Estados Unidos está dispuesto a librar una guerra “eternamente” con sus reservas de municiones “prácticamente ilimitadas”, afirmó el presidente Donald Trump.
Los observadores militares han identificado la disponibilidad de municiones ,en particular misiles de defensa aérea,como un factor limitante en la actual campaña estadounidense-israelí destinada a derrocar al gobierno iraní.
En una publicación de Truth Social el lunes, Trump desestimó tales preocupaciones. “Las guerras se pueden librar ‘eternamente’ y con mucho éxito, utilizando únicamente estos suministros (¡que son mejores que las mejores armas de otros países!)”, escribió. El presidente sugirió que las armas almacenadas en otros países podrían reasignarse para uso del Pentágono.
El ataque estadounidense-israelí comenzó el sábado con un ataque de decapitación que mató al líder supremo iraní, el ayatolá Alí Jamenei, y a otros altos funcionarios, acompañado de llamamientos a un levantamiento iraní. Trump afirmó que la campaña está superando las expectativas y predijo que no duraría más de varias semanas.
Las autoridades iraníes afirman que se han estado preparando para una guerra prolongada almacenando armas de largo alcance en depósitos subterráneos.

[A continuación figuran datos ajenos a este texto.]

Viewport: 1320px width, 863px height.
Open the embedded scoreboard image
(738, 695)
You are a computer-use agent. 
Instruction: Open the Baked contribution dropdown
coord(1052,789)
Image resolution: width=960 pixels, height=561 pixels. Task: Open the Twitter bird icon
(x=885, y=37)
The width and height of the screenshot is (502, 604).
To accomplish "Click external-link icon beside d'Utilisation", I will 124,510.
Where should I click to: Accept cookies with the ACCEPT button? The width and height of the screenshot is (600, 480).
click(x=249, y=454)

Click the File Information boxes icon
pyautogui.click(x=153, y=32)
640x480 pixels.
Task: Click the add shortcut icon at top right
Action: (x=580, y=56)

La “profundidad del cargador” de las municiones estadounidenses e israelíes es clasificada, pero los expertos militares creen que ambos países están gastando rápidamente armas de alta tecnología como interceptores para los sistemas de defensa aérea THAAD, Patriot y Arrow-3, y misiles de crucero Tomahawk lanzados desde el mar, informó el domingo The Wall Street Journal.
“Al final, todo se reduce a una cuestión de números”, declaró al periódico Jonathan Conricus, exportavoz de las Fuerzas de Defensa de Israel. “¿Cuántos interceptores tendremos frente a cuántos lanzadores podrán desplegar y disparar?”.
Trump afirmó que las reservas estadounidenses son sólidas porque suspendió los suministros a Ucrania. Las armas estadounidenses siguen llegando a Ucrania, pero bajo la política de Trump, los miembros europeos de la OTAN ahora pagan por ellas.
Los ataques iraníes con misiles y drones en represalia han tenido como objetivo bases militares estadounidenses y de la OTAN en Oriente Medio y el Mediterráneo, así como infraestructuras energéticas y el transporte marítimo a través del Estrecho de Ormuz, un punto crítico de estrangulamiento marítimo.
Las exportaciones de crudo saudí y gas natural licuado catarí se han visto interrumpidas, lo que ha provocado un aumento repentino de los precios mundiales.